2023.02.08 リヴァプールの話題
キーマン移籍、負傷者続出、クロップは…!? 8年前のドルトムントと現在のリヴァプールの共通項。
「チャンピオンズリーグはOK。ノックアウトラウンドに進むことができた。しかしリーグ戦では、適切な姿勢を欠いているのではないかと思わされた。負のスパイラルに陥り、ぐるぐる回って落ちていく。そこから抜け出すことができなかった」
「同じような試合展開で負け続けていた。カウンターアタックに非常に弱い。ポゼッション率が高く、何度もチャンスを作ったけど、2~3回の反撃で1-0、2-0と負けてしまう試合ばかりだった」
当時の状況を述懐するのは、ピーター・クラヴィッツ。2022年4月に、ユルゲン・クロップ監督とともにリヴァプールとの契約を延長した腹心です。彼が語っているのは、プレミアリーグで10位に沈む今季のレッズの話ではありません。前半戦を終えた直後に最下位という信じられない混乱に陥った、2014-15シーズンのドルトムントの内情です。
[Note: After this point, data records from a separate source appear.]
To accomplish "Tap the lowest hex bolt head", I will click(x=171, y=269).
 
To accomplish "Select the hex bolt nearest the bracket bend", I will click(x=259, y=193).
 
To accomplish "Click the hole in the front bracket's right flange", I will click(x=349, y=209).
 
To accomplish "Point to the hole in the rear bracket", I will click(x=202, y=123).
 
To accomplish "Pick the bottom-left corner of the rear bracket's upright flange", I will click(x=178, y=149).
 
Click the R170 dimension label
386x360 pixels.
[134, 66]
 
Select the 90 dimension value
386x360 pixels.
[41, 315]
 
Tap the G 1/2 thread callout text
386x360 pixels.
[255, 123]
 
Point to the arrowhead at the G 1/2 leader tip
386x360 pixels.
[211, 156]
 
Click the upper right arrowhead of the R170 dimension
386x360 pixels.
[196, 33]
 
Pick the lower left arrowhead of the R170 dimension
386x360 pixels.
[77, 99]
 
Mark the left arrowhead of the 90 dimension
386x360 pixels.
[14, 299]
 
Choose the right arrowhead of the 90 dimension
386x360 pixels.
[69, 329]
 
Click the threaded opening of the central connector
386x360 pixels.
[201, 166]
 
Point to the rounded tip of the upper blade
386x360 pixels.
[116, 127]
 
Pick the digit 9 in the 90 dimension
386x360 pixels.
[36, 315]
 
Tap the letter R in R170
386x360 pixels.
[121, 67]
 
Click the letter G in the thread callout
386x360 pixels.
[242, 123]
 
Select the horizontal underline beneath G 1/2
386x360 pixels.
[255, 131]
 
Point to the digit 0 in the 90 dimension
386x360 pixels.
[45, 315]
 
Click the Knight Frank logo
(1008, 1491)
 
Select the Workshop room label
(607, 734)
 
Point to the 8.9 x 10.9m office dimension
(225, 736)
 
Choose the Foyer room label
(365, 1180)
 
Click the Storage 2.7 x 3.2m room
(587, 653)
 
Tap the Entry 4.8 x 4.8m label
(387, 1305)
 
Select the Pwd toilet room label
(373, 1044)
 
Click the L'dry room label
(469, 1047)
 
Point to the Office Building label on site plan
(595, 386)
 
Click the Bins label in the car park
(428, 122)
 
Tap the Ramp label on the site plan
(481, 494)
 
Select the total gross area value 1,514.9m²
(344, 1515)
ドルトムントで苦しんだ7年めのシーズンと、リヴァプールで7年を過ぎたばかりの今季に共通項があるというのは、「スカイスポーツ」のリチャード・モーガン記者です。BVBの前シーズンはリーグ2位、DFBポカール2位。4冠を追ったレッズもプレミアリーグでは2位ですが、CLでファイナルに進出し、FAカップとカラバオカップを制しています。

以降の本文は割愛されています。